## [Problem statement]
Print the stretch of entries from the line containing "This screenshot has width=335, height=159." through the line containing "point(359,53)", both included, reproducing each line verbatim.

** Start of Task input **

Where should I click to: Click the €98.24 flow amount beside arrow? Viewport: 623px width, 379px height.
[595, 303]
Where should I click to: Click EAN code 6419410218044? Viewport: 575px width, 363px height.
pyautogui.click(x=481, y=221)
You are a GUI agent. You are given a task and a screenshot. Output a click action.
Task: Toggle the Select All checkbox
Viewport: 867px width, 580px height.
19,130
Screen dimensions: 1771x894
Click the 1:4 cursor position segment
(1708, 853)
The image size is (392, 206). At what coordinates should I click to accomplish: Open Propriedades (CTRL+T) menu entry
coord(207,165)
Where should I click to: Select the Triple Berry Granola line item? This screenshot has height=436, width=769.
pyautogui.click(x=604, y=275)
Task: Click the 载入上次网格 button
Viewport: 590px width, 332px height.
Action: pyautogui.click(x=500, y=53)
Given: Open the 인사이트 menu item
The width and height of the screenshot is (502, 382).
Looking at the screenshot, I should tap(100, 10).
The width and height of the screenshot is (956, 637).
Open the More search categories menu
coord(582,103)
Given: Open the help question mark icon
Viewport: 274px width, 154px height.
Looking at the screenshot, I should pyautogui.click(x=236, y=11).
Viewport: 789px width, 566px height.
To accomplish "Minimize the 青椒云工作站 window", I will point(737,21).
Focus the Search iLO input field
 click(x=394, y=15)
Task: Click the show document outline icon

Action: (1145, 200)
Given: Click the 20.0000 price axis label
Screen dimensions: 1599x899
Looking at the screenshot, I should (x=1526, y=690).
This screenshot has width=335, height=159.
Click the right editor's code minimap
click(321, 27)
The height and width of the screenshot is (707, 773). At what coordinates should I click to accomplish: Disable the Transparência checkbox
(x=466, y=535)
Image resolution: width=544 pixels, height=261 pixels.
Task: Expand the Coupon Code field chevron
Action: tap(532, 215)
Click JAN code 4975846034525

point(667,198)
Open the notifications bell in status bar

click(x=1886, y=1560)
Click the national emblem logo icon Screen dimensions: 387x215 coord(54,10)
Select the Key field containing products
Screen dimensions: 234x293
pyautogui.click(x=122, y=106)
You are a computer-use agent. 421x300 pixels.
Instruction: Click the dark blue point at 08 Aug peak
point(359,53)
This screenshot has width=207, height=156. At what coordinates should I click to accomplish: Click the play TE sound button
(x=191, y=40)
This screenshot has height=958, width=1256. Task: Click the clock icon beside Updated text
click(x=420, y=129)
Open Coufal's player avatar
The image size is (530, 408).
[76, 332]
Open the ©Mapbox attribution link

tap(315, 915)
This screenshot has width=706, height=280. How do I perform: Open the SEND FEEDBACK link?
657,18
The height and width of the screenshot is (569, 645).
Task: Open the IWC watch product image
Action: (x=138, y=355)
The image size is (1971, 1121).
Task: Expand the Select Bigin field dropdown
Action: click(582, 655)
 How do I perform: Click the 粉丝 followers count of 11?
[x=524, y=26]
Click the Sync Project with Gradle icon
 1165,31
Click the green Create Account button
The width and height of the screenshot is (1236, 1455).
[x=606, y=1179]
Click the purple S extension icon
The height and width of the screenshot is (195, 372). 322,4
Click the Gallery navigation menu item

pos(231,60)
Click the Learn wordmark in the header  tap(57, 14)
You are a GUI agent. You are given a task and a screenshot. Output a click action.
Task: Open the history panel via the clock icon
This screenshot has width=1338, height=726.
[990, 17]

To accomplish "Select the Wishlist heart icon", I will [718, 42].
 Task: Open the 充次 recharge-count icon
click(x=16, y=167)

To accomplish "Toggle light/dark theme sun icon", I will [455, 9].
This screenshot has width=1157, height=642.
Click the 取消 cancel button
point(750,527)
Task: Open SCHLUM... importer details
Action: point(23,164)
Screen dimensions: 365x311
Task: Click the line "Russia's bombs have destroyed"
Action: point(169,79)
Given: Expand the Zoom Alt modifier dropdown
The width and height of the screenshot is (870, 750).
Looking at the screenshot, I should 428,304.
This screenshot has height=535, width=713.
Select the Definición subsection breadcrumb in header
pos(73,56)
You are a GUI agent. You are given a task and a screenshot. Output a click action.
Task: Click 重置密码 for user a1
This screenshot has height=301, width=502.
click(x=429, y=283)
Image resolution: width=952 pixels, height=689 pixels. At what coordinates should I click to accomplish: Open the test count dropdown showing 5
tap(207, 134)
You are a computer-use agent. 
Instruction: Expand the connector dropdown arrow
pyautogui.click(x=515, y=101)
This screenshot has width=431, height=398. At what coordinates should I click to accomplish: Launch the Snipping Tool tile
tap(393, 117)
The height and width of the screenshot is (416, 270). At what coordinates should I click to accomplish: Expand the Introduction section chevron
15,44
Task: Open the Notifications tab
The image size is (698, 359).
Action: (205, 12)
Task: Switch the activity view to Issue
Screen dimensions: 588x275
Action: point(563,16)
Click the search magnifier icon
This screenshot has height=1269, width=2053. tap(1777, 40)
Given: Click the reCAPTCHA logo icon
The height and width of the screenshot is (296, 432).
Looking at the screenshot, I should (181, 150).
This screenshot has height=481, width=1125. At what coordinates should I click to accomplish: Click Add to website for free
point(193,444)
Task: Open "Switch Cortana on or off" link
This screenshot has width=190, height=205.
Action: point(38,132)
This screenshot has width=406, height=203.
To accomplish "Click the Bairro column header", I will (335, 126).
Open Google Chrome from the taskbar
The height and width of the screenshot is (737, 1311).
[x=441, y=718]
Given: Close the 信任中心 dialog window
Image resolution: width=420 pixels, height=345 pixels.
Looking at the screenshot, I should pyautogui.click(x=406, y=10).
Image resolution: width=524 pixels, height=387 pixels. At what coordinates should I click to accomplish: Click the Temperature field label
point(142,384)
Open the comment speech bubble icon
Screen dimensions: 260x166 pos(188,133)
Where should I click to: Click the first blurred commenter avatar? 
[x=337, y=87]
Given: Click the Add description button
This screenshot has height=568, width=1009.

** End of Task input **

## [Completed exercise]
This screenshot has width=335, height=159.
Click the right editor's code minimap
click(321, 27)
The height and width of the screenshot is (707, 773). At what coordinates should I click to accomplish: Disable the Transparência checkbox
(x=466, y=535)
Image resolution: width=544 pixels, height=261 pixels.
Task: Expand the Coupon Code field chevron
Action: tap(532, 215)
Click JAN code 4975846034525

point(667,198)
Open the notifications bell in status bar

click(x=1886, y=1560)
Click the national emblem logo icon Screen dimensions: 387x215 coord(54,10)
Select the Key field containing products
Screen dimensions: 234x293
pyautogui.click(x=122, y=106)
You are a computer-use agent. 421x300 pixels.
Instruction: Click the dark blue point at 08 Aug peak
point(359,53)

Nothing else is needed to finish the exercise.